Another limitation is that our model was developed using data from 5000 patients and validated with another 6000 patients, all belonging to the same region of Spain (the city of Fuenlabrada). It would be of interest to apply this model to other regions in Spain or other countries worldwide to assess its generalizability.

The scientific community has increasingly focused on integrating AI into COVID-19 predictive modeling. RF techniques were predominantly used in papers published from 2019 to 2023. However, most studies lacked external validation, which hindered reproducibility and applicability to diverse datasets. None of these studies covered the entire pandemic period, and nearly all involved fewer than 5000 patients. While the models demonstrated moderately good performance, with AUC values above 0.7, data collection often included demographics, clinical records, laboratory results, and pharmacological studies, but the applicability settings of these models were often unspecified.

Our study is unique, as it represents a population-based study in a city reflective of the Spanish population. Unlike other studies, it covers a 3-year pandemic period. We developed an AI predictive model for COVID-19–related mortality and ICU admission, which was validated with patients different from those used to create the model. This model covers a 3-year pandemic period, demonstrating its usefulness during both pre- and postvaccination periods. Ethnicity could likely enhance the model’s utility, especially in Southern Europe.

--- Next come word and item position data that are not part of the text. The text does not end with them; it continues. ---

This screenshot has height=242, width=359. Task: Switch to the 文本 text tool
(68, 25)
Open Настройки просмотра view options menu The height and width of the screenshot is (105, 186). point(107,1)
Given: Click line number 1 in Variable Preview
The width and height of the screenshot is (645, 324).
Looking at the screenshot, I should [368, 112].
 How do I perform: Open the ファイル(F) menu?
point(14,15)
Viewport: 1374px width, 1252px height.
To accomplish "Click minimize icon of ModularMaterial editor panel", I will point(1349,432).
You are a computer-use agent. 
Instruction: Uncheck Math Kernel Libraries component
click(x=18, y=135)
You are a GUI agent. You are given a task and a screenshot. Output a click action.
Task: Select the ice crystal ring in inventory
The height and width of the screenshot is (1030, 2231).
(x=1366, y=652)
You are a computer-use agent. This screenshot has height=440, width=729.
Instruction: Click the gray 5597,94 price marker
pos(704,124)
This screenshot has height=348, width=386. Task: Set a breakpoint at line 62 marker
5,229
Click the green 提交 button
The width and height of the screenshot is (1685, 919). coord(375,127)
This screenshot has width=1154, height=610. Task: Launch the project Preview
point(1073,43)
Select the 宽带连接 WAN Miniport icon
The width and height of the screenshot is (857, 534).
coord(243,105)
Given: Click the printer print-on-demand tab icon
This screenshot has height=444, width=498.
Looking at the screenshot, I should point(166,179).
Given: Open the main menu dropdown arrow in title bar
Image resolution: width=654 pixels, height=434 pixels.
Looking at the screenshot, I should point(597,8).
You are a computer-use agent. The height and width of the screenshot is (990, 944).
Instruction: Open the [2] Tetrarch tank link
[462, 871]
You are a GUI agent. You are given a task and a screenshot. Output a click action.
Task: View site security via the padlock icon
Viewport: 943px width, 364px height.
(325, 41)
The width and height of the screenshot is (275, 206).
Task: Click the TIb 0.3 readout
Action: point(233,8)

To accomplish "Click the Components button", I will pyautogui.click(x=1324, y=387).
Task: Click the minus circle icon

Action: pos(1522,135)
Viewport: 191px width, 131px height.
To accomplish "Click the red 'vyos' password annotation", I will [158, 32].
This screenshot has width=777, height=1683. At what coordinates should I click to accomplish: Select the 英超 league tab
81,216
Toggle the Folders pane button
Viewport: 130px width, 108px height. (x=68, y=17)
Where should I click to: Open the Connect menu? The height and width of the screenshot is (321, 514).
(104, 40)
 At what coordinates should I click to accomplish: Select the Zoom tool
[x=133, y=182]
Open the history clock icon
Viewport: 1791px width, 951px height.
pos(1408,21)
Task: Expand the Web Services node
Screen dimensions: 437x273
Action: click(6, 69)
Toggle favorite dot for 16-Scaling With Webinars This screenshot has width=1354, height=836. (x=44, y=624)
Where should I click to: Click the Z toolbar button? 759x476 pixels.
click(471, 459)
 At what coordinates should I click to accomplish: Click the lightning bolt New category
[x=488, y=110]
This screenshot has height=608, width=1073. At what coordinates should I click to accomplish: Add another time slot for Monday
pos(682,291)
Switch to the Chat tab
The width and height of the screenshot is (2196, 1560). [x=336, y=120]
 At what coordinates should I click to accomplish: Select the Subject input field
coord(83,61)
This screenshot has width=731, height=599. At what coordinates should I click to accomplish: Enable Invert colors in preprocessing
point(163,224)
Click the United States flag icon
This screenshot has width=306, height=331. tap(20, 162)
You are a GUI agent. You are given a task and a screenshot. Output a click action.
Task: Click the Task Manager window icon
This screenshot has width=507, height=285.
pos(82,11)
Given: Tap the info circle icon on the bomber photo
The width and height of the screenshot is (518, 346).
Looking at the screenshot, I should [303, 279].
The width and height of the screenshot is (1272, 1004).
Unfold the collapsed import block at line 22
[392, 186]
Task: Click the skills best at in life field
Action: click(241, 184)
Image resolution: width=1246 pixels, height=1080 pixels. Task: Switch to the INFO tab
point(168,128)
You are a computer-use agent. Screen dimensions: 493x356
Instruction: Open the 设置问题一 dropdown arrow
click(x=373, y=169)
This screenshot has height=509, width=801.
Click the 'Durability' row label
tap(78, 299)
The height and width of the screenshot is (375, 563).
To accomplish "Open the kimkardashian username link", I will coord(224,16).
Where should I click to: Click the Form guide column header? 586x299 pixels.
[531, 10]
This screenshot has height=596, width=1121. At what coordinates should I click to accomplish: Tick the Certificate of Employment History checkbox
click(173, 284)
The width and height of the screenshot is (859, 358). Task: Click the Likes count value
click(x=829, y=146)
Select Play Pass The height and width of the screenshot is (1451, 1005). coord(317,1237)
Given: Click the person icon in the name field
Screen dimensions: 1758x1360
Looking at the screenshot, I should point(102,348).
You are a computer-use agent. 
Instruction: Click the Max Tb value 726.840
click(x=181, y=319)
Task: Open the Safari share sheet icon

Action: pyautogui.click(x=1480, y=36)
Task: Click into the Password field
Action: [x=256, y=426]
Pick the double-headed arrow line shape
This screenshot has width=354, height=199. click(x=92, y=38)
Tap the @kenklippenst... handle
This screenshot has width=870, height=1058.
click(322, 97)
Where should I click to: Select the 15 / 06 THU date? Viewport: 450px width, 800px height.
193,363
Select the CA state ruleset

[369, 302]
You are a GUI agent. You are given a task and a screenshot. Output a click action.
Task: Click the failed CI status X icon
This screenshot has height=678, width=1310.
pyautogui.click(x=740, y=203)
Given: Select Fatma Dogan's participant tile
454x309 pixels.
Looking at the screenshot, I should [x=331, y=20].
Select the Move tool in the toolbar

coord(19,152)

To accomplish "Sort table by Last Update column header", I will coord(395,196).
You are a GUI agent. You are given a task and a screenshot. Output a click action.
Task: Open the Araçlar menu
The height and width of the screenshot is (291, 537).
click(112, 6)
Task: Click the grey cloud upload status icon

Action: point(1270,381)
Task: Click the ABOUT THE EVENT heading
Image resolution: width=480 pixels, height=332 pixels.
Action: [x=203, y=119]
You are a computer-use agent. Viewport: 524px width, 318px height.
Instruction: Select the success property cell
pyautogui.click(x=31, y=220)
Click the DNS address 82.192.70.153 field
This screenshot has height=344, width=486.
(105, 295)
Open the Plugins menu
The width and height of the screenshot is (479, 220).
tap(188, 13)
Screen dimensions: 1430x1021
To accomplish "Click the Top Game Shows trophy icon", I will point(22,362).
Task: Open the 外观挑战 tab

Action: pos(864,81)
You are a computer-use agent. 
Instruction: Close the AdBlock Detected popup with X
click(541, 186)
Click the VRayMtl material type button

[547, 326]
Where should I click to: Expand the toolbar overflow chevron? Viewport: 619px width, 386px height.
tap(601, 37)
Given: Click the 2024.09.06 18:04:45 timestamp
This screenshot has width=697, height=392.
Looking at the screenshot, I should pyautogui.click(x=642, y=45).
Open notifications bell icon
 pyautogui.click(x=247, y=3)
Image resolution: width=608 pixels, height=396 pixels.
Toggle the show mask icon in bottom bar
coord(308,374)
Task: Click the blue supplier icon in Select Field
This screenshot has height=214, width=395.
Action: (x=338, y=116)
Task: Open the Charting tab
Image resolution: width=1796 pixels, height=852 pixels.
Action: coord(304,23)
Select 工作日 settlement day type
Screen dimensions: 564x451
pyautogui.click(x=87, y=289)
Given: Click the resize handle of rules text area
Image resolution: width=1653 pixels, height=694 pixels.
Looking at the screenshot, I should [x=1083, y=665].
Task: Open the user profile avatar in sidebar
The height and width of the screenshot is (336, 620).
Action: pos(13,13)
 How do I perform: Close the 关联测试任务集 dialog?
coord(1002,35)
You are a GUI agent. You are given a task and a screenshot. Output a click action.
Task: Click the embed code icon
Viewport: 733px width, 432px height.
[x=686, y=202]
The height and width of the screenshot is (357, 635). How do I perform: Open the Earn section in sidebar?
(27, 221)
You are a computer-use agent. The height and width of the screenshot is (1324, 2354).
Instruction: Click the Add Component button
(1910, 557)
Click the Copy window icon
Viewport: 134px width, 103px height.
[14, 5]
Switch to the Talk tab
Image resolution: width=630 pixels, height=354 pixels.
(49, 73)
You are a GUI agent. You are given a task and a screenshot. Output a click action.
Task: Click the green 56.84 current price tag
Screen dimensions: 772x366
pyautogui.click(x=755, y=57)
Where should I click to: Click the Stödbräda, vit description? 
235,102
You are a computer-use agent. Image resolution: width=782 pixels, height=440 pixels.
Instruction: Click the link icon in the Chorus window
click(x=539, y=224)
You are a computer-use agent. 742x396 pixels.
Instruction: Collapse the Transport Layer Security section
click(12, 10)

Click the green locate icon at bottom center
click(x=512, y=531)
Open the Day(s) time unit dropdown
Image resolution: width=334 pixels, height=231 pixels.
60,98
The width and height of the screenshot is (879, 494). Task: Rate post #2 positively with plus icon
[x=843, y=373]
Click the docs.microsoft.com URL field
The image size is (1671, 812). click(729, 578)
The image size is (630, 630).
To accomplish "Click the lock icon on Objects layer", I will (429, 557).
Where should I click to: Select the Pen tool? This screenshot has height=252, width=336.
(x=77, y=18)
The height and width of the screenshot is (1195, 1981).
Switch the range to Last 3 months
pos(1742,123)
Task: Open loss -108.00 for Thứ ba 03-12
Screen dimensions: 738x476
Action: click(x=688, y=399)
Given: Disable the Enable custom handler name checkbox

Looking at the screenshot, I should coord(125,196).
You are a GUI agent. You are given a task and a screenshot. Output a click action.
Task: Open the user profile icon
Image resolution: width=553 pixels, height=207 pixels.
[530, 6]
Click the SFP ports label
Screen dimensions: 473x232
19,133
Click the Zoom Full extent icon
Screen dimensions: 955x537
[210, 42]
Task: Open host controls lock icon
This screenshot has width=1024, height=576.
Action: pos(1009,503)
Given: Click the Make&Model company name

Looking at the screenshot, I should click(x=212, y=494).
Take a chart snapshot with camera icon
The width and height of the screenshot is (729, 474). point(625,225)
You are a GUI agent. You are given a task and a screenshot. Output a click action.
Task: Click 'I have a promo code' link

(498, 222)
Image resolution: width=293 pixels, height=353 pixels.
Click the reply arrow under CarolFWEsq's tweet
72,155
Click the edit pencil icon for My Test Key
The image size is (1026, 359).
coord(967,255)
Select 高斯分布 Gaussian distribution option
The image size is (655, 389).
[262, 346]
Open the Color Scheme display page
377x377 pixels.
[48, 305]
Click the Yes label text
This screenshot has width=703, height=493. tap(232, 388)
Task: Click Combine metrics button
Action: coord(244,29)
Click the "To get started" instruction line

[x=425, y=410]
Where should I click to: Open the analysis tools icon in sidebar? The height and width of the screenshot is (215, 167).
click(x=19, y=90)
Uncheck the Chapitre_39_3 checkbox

We discuss ethnicity because this study has been conducted in a Mediterranean country, specifically in a city with 217,184 inhabitants, where 195,465 (90%) of the population is Spanish and 23,337 (10.7%) are immigrants (n=5991, 2.8% from Central and South America). The model, based on ML, can be automatically applied when a patient seeks medical attention. It is valuable for identifying patients requiring hospitalization and those eligible for home care. This multidisciplinary study, conducted by clinicians and engineers, used data from over 12,000 patients and extensive covariables. Our model offers practical applicability in daily clinical practice, providing a clear risk assessment for mortality and ICU admission.